Mathieu J, Pertek J-P, Brua S, Samia Z, Losser M R
Service de réanimation chirurgicale, département d'anesthésie-réanimation, institut lorrain du cœur et des vaisseaux Louis-Mathieu, CHU de Nancy, université de Lorraine, rue du Morvan, 54511 Vandœuvre-lès-Nancy, France.
Ann Fr Anesth Reanim. 2013 Dec;32(12):879-81. doi: 10.1016/j.annfar.2013.08.017. Epub 2013 Oct 25.

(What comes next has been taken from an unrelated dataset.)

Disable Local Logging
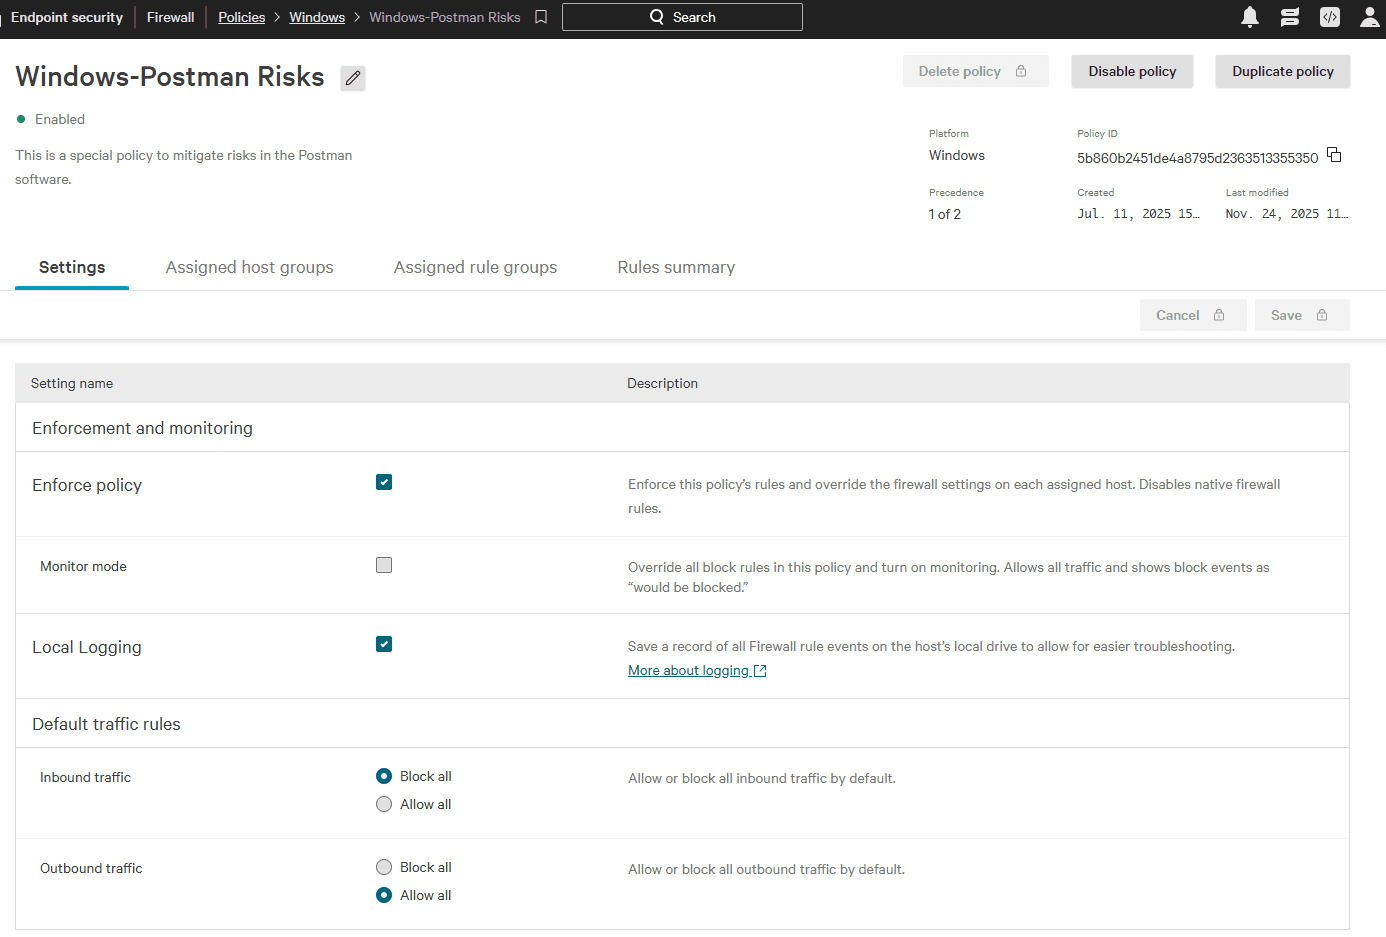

A 79-year-old man with atherosclerosis presented blue toes and livedo reticularis. The patient had eroded aortic atheromatous plaques, and cholesterol embolization syndrome was suspected. An endovascular technique to exclude sources of cholesterol emboli was however performed. The patient immediately presented with severe muscle pain and total functional disability of lower limbs, new ischemic lesions of toes, anal and genital necrosis, and a livedo extended up to the abdomen. A massive rhabdomyolysis occurred associated with acute kidney injury and hyperkaliemia treated by continuous renal replacement therapy with regional citrate anticoagulation. Steroids have been introduced and renal function improved. Cholesterol crystals were also found on a skin biopsy, performed before endovascular procedure.